La Commission de la politique de sécurité du Conseil des Etats a entamé l'examen de la révision de la loi sur les armes. Elle a tenu compte des préoccupations des cantons et des associations de tireurs sur quelques points.

La Commission de la politique de sécurité du Conseil des Etats (CPS-E) se rallie en grande partie au projet du Conseil fédéral concernant la révision de la loi sur les armes (06.008é). Les premières versions avaient été mises en consultation en 2002-2003, puis le projet avait été ajourné afin que le Parlement puisse apporter à la loi sur les armes les modifications imposées par les bilatérales II (Schengen/Dublin). La révision soumise aujourd'hui au Parlement prévoit notamment de considérer les armes factices, à air comprimé, soft air et les armes d'alarme comme de véritables armes, et donc de les soumettre à la loi éponyme. Elle vise aussi à interdire le port abusif d'objets dangereux tels que les battes de base-ball, les tubes métalliques et les chaînes de vélo (lorsque ces objets sont ostensiblement utilisés comme des armes, par exemple au cours de manifestations). La nouvelle loi interdit aussi la vente anonyme d'armes, via Internet ou par le biais d'annonces. Enfin, elle institue une base légale pour l'échange de données entre l'Office fédéral de la police (fedpol) et l'armée, ce qui permettra aux autorités civiles d'identifier les détenteurs d'anciennes armes de l'armée.
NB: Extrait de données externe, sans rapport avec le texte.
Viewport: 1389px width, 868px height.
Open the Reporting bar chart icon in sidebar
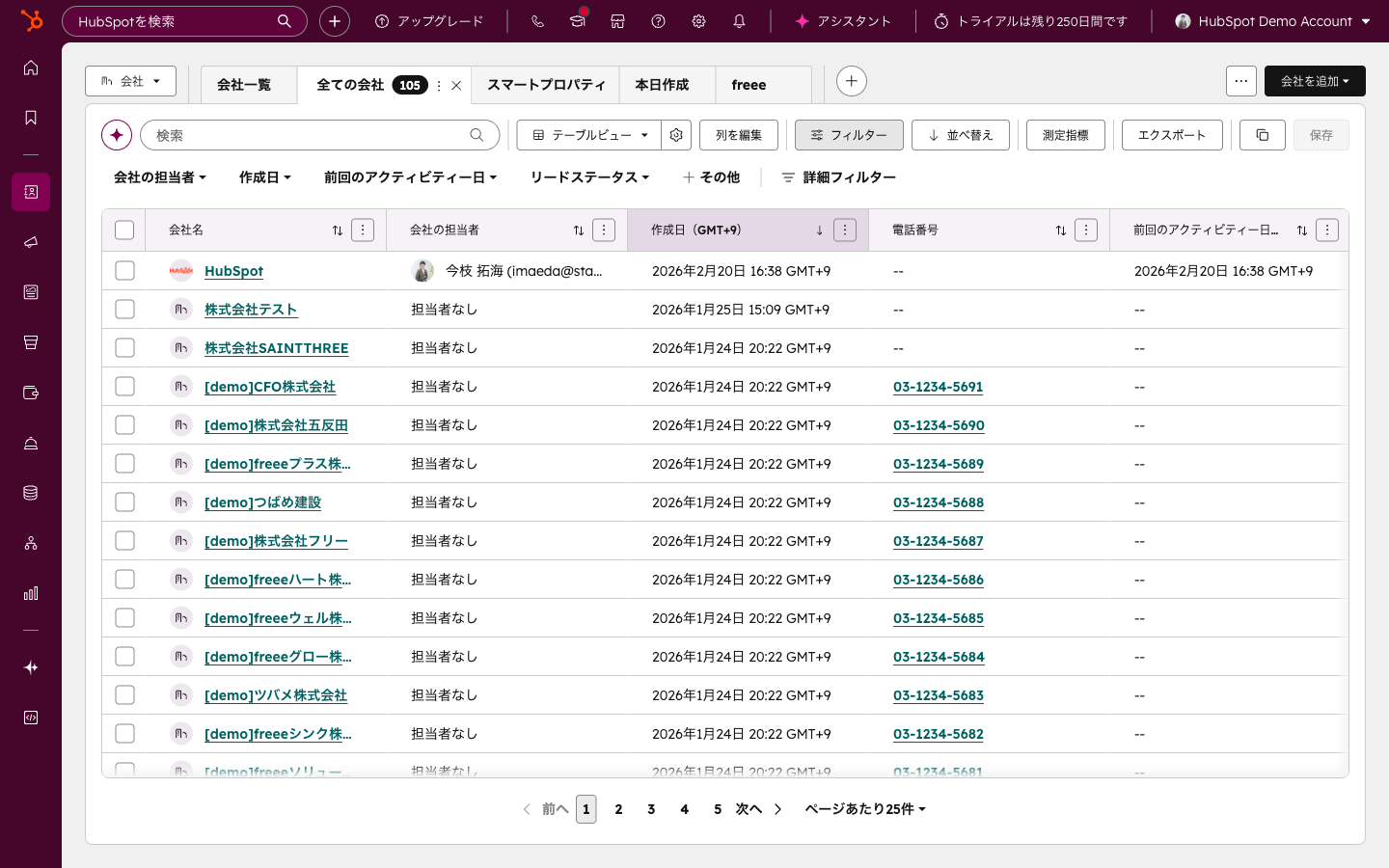pos(30,593)
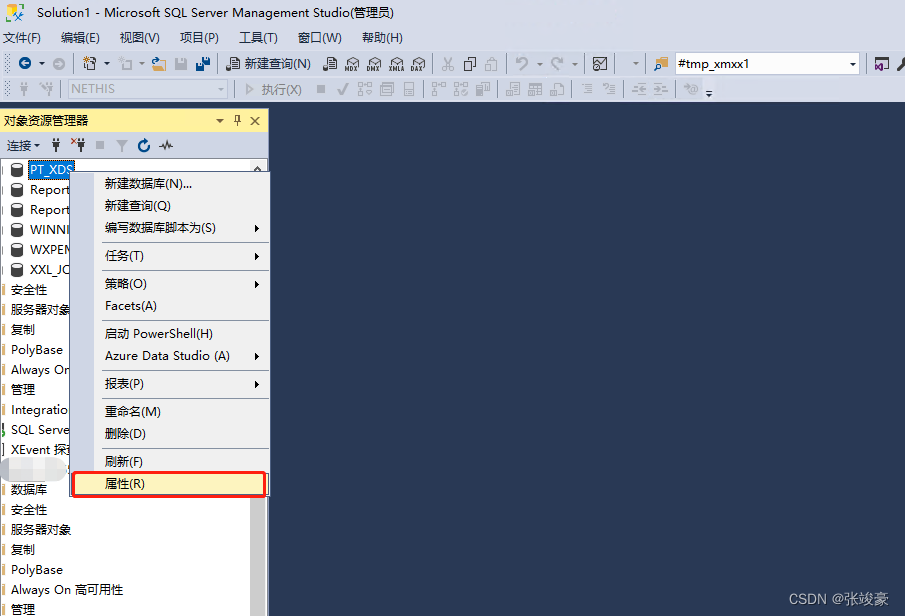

La CPS-E partage toutefois certaines préoccupations des représentants des cantons consultés et de la Fédération sportive suisse de tir, notamment la définition des armes anciennes (les armes à feu fabriquées avant 1870 et les armes blanches ou autres armes fabriquées avant 1900), la réglementation des armes d'alarme et les sanctions appliquées pour défaut de notification, par exemple en cas d'acquisition d'une arme par dévolution successorale. La commission s'est aussi ralliée à l'avis des cantons pour ce qui est de leur obligation d'annonce à l'office central ; celle-ci s'appliquera uniquement à la confiscation définitive d'une arme, et non au séquestre (provisoire). S'agissant de l'acquisition de munitions lors de manifestations de tir, la commission a souhaité maintenir la réglementation qui avait été adoptée à l'occasion de la révision de la loi sur les armes réalisée dans le cadre de Schengen. Elle a en outre rejeté, par 8 voix contre 1, une proposition visant à réintroduire dans le texte de loi le registre des armes à feu qui avait été biffé du projet lors de la consultation de 2002-2003. La CPS-E achèvera l'examen de la révision à sa séance du 2 mai.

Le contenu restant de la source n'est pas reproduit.